«É preciso dar educação sexual nas escolas, objetiva, sem colonizações ideológicas», defende o Papa Francisco. «O ideal é que comece em casa, com os pais.»

Pergunta de Edwin Cabrera Uribe: «Há um problema que é comum a toda a América Central, incluindo o Panamá e boa parte da América Latina: a gravidez precoce. Só no Panamá foram dez mil em 2018. Os detratores da Igreja Católica culpam-na porque ela se opõe à educação sexual nas escolas. Qual é a opinião do papa?»
Creio que é preciso dar educação sexual nas escolas. O sexo é um dom de Deus, não é um monstro. É o dom de Deus para amar e, se alguém o usa para ganhar dinheiro ou explorar o outro, é um problema diferente. 

É preciso oferecer uma educação sexual objetiva, como é, sem colonizações ideológicas. Porque, se nas escolas se dá uma educação sexual embebida de colonizações ideológicas, destrói-se a pessoa.

O sexo como dom de Deus deve ser educado, não com rigidez. Educado, de ‘educere’, para fazer emergir o melhor da pessoa e acompanhá-la no caminho. 

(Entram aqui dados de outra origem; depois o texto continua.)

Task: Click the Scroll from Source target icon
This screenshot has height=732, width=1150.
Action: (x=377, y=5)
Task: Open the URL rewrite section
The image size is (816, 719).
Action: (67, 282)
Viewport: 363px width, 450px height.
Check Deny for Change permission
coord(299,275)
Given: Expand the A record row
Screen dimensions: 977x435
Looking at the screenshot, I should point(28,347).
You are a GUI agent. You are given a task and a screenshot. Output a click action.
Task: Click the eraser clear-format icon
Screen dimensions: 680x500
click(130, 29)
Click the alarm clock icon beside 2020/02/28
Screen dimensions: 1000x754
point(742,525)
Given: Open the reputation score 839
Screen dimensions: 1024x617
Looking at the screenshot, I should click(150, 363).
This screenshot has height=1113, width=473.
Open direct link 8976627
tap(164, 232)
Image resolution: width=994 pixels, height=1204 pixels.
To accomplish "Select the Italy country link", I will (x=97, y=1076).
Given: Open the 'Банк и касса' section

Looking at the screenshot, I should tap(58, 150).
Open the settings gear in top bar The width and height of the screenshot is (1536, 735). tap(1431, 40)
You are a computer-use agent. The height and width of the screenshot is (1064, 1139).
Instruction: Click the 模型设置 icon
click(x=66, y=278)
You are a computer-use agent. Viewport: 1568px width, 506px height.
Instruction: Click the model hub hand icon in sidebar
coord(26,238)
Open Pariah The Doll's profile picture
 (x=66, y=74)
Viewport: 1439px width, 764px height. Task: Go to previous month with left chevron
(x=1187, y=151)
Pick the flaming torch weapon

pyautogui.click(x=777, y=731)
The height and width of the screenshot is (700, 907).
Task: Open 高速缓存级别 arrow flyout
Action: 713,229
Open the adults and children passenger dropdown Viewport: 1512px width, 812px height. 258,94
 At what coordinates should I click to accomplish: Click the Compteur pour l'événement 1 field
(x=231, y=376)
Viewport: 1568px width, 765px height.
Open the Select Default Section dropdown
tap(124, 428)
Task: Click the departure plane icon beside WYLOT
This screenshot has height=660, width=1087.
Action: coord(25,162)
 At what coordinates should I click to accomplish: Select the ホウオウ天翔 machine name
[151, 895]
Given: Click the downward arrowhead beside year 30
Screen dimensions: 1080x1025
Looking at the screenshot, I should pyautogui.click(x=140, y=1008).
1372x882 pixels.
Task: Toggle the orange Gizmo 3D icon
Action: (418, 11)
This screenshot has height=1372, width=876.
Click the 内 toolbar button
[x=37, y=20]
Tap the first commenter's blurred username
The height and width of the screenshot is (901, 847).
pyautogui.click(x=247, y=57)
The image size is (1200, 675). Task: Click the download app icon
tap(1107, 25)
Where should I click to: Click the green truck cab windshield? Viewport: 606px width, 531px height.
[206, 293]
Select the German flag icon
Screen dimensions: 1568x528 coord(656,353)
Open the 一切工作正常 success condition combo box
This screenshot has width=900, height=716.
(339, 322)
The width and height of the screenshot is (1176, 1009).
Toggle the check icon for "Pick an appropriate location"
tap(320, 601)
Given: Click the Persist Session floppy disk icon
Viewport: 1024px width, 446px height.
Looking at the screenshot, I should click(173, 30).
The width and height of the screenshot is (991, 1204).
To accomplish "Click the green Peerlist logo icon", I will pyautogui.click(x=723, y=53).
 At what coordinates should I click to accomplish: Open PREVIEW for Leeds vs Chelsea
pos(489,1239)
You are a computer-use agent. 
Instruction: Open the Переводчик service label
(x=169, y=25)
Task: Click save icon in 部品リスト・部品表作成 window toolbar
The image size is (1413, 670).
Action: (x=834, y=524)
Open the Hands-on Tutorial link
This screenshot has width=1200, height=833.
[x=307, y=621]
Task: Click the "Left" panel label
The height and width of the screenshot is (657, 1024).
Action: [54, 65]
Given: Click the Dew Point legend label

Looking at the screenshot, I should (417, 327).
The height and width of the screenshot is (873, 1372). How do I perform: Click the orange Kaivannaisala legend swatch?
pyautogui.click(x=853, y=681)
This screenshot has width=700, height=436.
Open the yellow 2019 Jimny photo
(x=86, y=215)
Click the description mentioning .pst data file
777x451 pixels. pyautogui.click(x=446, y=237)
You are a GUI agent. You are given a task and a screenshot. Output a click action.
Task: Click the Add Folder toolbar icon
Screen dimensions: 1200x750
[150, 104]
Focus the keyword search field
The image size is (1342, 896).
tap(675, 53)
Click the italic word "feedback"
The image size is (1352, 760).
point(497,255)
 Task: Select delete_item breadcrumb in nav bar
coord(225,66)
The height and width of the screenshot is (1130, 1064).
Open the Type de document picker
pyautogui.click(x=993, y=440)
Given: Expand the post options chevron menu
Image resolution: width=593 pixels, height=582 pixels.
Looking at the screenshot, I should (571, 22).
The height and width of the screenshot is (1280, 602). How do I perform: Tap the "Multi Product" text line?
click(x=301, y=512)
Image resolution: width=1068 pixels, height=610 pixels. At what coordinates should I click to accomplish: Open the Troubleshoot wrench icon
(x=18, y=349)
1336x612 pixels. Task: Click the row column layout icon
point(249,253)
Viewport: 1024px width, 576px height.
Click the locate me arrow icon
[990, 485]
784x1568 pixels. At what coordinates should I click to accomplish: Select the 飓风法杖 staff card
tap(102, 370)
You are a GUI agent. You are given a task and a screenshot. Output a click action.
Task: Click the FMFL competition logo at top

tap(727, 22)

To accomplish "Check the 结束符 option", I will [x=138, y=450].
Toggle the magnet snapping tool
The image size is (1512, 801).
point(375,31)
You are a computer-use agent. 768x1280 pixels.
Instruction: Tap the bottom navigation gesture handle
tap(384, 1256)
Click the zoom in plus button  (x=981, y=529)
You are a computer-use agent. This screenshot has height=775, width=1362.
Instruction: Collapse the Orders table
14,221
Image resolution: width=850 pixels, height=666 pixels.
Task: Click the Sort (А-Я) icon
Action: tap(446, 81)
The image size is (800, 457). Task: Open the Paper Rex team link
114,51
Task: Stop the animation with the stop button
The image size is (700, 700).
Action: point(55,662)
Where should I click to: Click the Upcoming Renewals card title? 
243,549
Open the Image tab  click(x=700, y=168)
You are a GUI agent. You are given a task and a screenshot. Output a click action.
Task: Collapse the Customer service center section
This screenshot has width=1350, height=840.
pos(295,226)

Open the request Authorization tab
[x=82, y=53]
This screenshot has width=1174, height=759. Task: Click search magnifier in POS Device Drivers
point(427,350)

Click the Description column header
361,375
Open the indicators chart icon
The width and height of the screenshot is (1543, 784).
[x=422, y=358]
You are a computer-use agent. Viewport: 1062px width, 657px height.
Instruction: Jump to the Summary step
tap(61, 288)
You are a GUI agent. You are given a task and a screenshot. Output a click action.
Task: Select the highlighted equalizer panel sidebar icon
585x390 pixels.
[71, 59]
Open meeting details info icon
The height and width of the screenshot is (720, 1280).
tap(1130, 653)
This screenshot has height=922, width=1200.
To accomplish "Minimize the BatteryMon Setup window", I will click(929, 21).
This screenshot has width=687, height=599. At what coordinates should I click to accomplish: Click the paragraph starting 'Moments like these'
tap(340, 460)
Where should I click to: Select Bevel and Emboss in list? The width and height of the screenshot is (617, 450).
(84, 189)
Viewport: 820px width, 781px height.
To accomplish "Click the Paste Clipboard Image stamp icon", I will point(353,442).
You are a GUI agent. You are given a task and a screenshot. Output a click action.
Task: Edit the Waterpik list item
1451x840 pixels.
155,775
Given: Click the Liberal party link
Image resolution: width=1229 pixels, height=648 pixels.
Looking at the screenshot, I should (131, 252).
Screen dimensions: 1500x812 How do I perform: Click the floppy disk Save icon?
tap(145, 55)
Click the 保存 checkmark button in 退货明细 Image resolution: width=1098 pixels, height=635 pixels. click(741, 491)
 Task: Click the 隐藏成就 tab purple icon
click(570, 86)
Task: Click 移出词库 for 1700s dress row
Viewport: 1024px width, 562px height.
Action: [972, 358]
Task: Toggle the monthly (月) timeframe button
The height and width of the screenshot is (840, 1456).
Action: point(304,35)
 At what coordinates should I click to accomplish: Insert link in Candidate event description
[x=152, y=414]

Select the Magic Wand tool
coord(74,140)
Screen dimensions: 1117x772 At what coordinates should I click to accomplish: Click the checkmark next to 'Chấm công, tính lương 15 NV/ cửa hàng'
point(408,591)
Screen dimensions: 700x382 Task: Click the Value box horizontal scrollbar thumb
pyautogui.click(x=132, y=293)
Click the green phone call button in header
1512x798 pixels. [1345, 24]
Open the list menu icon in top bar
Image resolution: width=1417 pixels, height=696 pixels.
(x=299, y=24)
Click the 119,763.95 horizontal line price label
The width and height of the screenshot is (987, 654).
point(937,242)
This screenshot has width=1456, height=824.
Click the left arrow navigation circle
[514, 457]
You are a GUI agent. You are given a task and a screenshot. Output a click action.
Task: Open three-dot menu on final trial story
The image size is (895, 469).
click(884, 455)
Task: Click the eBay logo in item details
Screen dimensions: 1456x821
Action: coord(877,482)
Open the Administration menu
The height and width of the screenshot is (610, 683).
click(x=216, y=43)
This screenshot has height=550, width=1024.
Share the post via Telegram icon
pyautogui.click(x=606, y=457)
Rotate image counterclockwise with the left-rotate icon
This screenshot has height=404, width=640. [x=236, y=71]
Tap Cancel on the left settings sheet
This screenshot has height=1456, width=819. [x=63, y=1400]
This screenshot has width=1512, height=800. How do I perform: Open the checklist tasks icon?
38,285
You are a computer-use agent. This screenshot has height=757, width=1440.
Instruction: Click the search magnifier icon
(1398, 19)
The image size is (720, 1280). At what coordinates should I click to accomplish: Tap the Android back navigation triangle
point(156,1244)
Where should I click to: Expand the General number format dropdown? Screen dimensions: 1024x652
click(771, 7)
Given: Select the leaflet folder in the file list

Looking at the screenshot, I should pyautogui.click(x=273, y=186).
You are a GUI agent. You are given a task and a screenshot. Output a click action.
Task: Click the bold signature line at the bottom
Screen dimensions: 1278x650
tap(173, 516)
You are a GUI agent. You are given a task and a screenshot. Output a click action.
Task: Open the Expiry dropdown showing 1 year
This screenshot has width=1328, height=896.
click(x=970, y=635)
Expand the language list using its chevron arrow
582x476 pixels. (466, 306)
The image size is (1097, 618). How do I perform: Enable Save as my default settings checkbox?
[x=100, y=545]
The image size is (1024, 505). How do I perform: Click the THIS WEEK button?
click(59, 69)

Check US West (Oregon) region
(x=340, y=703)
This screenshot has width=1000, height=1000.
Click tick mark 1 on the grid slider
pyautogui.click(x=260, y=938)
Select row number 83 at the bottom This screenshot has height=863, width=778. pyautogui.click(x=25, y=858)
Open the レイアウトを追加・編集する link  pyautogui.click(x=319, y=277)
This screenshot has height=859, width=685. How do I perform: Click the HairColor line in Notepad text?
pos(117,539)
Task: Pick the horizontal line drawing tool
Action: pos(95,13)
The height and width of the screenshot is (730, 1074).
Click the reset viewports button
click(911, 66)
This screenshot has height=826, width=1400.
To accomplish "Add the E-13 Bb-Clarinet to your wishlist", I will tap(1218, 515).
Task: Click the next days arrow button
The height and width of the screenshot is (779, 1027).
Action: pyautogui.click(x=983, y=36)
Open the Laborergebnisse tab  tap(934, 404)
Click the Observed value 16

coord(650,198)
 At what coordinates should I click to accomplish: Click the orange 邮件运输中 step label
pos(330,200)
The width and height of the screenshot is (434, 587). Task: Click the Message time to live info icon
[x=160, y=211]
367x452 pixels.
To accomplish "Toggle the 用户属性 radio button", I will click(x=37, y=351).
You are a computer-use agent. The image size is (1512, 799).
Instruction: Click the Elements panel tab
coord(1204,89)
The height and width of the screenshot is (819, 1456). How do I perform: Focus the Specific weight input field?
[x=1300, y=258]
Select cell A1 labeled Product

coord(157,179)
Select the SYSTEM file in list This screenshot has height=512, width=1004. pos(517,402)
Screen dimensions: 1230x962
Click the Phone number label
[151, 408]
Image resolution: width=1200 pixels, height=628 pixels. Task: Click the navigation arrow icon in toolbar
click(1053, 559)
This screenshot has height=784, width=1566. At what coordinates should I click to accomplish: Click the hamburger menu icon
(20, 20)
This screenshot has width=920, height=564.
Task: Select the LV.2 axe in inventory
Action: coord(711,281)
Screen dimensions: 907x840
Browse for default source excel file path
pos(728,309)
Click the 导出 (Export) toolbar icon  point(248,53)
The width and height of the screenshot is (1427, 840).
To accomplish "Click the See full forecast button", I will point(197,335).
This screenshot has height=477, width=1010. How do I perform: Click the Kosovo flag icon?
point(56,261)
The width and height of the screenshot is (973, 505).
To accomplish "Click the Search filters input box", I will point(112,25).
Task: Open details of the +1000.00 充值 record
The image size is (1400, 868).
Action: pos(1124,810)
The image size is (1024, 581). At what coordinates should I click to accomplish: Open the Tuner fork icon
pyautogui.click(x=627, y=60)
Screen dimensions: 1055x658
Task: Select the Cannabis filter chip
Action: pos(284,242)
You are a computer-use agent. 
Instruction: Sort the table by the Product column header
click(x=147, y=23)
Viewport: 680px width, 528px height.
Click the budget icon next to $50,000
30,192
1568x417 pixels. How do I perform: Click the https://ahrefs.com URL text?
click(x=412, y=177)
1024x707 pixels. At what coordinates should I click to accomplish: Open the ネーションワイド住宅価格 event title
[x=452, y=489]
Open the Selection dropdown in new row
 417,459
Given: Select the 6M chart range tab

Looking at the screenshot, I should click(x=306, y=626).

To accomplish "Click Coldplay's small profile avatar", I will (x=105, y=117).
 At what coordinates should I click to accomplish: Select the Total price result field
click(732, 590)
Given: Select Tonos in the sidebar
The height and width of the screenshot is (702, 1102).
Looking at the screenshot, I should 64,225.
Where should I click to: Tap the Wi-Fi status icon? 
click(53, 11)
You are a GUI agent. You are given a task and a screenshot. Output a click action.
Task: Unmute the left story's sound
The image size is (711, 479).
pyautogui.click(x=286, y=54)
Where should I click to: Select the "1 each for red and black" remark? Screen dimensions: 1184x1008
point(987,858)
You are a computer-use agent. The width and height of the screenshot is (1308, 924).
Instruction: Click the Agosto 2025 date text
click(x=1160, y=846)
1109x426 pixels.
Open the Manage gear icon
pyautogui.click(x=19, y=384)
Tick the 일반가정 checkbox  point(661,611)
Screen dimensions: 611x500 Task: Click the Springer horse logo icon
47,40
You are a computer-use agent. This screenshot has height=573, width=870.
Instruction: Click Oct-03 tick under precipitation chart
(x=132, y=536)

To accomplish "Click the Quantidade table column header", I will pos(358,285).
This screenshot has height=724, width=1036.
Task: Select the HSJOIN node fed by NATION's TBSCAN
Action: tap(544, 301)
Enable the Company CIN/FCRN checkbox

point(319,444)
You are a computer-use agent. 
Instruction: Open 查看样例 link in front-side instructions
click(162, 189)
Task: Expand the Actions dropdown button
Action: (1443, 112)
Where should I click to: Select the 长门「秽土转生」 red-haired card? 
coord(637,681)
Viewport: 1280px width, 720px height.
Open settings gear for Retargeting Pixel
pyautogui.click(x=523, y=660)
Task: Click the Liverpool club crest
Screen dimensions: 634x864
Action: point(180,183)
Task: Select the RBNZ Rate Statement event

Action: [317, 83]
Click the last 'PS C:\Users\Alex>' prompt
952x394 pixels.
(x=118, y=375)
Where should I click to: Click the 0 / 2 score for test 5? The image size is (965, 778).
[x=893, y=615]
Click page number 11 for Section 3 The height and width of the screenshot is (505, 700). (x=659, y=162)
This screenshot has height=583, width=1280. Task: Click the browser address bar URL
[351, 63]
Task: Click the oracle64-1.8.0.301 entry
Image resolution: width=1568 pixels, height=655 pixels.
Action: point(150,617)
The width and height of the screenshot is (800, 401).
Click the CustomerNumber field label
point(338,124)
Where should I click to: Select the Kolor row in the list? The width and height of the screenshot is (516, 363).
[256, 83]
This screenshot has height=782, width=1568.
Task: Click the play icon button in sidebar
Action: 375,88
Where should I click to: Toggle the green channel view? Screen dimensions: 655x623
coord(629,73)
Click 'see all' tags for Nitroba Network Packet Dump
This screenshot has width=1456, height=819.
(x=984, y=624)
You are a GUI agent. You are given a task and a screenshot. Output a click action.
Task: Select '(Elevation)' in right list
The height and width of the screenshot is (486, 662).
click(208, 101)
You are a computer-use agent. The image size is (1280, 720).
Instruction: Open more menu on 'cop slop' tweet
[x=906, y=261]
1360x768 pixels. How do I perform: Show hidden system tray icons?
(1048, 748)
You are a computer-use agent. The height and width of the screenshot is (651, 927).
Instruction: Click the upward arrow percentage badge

O problema está nos responsáveis pela educação, seja a nível nacional seja local, assim como em cada unidade escolar: que professores há  para isso, que livros de textos... Já vi coisas de todos os tipos, há coisas que fazem amadurecer e outras que causam danos.

É é preciso ter uma educação sexual para as crianças. O ideal é que comece em casa, com os pais. Nem sempre isso é possível devido a muitas situações familiares, ou porque não sabem como fazê-lo. A escola compensa  isto e deve fazê-lo, caso contrário, fica um vazio que é preenchido por uma ideologia qualquer.